Kirsten’s breath catches, but she doesn’t interrupt.

“By then, I was bigger. Strong enough to fight back, at least a little. I took most of it so the others wouldn’t have to. But I couldn’t be there all the time. I couldn’t protect them from everything.” I pause, swallowing hard. “When I was nineteen, he found out where she was. She’d been living in another city, started a new life, a new name. He tracked her down and had her killed.”

“He… what?”

“He had her killed,” I repeat. “Hired someone to do it. Made it look like a robbery gone wrong. I didn’t find out until years later, when one of his old enemies told me the truth.”

“His enemies?”

“My father made a lot of them over the years. Bad business deals. Broken promises. People he cheated or betrayed. About a year after my mother died, one of them caught up with him.” I meet her eyes. “They killed him in his own home. Shot him six times in the chest while we were at school.”

Kirsten stares at me. I can see her processing it all, trying to fit the pieces together.

“After that, I raised my siblings,” I continue. “I was nineteen with four kids to take care of. No parents, no support, nothing but the money my father left behind and a whole lot of anger I didn’t know what to do with.”

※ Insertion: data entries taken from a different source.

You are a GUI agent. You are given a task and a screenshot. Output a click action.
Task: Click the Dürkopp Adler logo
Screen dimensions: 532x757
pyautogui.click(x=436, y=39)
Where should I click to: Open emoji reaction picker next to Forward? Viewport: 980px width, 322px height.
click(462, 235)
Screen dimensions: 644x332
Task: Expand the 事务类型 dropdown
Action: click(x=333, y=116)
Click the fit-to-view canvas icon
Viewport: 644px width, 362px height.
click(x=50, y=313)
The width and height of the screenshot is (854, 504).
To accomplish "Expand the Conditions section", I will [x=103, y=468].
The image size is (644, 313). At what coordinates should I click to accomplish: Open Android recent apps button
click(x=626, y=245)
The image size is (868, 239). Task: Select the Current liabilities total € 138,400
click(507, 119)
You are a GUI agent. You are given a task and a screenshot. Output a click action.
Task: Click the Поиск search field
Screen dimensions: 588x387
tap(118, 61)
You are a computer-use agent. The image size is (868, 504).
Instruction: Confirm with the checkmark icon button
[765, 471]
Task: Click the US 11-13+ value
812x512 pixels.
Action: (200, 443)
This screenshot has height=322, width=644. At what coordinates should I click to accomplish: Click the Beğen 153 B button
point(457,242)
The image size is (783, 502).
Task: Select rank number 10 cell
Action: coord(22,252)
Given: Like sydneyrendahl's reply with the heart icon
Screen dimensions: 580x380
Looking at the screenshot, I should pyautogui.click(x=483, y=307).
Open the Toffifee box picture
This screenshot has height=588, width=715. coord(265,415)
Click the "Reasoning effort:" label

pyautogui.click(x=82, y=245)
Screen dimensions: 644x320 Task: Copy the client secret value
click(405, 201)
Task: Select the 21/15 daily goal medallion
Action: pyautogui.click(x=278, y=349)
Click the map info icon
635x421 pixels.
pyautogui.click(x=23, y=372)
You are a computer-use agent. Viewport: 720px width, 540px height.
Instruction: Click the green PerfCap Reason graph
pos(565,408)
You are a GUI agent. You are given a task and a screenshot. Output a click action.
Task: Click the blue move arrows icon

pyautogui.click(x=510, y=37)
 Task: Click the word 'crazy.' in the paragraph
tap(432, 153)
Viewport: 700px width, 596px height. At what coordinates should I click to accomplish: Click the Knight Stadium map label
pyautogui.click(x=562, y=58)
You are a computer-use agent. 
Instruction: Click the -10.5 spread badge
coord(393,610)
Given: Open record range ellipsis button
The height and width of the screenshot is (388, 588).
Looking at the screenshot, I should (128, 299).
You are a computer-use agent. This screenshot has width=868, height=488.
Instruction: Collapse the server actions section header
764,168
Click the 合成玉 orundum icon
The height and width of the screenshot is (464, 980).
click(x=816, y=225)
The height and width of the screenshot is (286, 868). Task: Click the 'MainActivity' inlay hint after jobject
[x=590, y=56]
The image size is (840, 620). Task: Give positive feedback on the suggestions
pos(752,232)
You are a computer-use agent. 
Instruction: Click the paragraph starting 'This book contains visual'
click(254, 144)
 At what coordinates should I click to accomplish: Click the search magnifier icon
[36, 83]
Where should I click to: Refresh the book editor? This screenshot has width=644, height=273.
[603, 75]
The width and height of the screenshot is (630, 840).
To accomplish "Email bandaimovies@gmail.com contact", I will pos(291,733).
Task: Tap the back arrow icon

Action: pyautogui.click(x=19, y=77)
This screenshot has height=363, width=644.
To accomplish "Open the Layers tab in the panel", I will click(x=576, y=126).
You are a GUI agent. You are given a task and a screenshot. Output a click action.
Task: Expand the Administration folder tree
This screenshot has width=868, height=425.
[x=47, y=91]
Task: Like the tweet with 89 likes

“That’s how you ended up in the Bratva.”

“That’s how I ended up in the Bratva,” I confirm. “My cousins—Konstantin and the others—they took us in. Gave us a place to belong. A family that actually functioned. I threw myself into the business because it was the only thing that made sense. The only place where my anger had a purpose.”

Silence settles between us. I watch Kirsten’s face, waiting for the judgment. The disgust. The moment when she realizes exactly what kind of damaged goods she married.

Instead, she stands up and walks toward me.

Before I can react, she wraps her arms around me and pulls me into a hug.

I freeze. I don’t know what to do with this. Physical comfort isn’t something I’m used to receiving. Giving, maybe. But not receiving.

“I’m sorry,” she mumbles against my shoulder. “I’m sorry for what you went through. And I’m sorry for judging you the way I did.”

“You had every right to judge me.”

“Maybe. But I should have given you a chance to explain before I decided you were the villain.” She pulls back just enough to look at me. “Bratva equals bad guy. That’s been my default since all of this started. I couldn’t see past it.”

“I am Bratva. I’m not going to pretend otherwise.”

“I know. But you’re also the man who saved those women. Who dismantled an entire operation to protect your sister and people you’d never even met.” She reaches up and touches my face, her fingers gentle against my jaw. “I grew up thinking the world was divided into good guys and bad guys. Heroes and villains. Black and white.”

“And now?”

“Now I think it’s a whole lot more gray than I ever realized.”

“What made you change your mind?”

She’s quiet for a moment, considering. “I had a pretty normal childhood, all things considered. Two parents who loved each other. Stable home. Enough money to get by. Nothing like what you went through.”

“That’s not a bad thing.”

“No, it’s not. But it made me naive. I thought people who did bad things were just… bad. I didn’t consider that maybe they had reasons. That maybe they were trying to protect someone, or fighting against something worse.” She drops her hand from my face. “My dad always told me the world was simple. Good people do good things. Bad people do bad things. Stay away from the bad ones, and you’ll be fine.”